It seems like only a month ago that the gods of silicon granted me an opportunity to cynically slam Facebook Home, the social networking giant’s attempt to seize control of the mobile platform. While the idea seemed sensible from their point of view, it has turned out to be less so for all other people. Andrew Leonard at Salon uses the word “disaster.” Here are some synonyms for disaster: catastrophe, calamity, débâcle, dud, flop, megaflop, and Zuckerberg (as in, we tried our hardest to gain market share in an increasingly competitive space, but unfortunately we just Zuckerberged it). Users of Facebook, known in the teen parlance I just invented as “zuckers,” love sharing tedious minutia with their friends, family, and advertisers, but apparently do not want shrunken heads floating around their smart phone home screens. Go figure.
Still, I am surprised by how quickly this verdict came in. One month later, and it’s already deemed a failure?
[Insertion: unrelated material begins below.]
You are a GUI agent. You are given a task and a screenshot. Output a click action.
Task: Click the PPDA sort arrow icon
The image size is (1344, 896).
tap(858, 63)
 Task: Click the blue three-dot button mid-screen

It looks like the benchmark of success these days is immediate, rapacious adoption. Anything short of that, and you’re doomed. And considering the recent fate of Windows 8, not even record rates of adoption are enough. You need staggering rates of adoption! And you need them on mobile. I haven’t seen too many “Facebook is doomed”-style headlines, but the failure of such a high profile project that the company was clearly depending on to maintain its dominance surely warrants them. Many click-snatchers are saying Apple is doomed because their year-over-year iPhone sales grew by only 7 percent this year (in Apple-land, decline means a decline in growth, not anything like actual decline). In Facebook’s case, I guess there isn’t any decline, because there wasn’t any growth to begin with. Few people are downloading the Home app and even fewer are purchasing the HTC One with Home preinstalled. I think we may have reached the high water mark with Facebook and with Zuck’s tenure as the boy king of Silicon Valley. Another sign the winds may be shifting against him: his political action committee, also founded a month ago, is already shedding high-profile members. Facebook at least has one thing going for it, however: it isn’t run by this guy.
That’s an ironic question mark in the headline, by the way.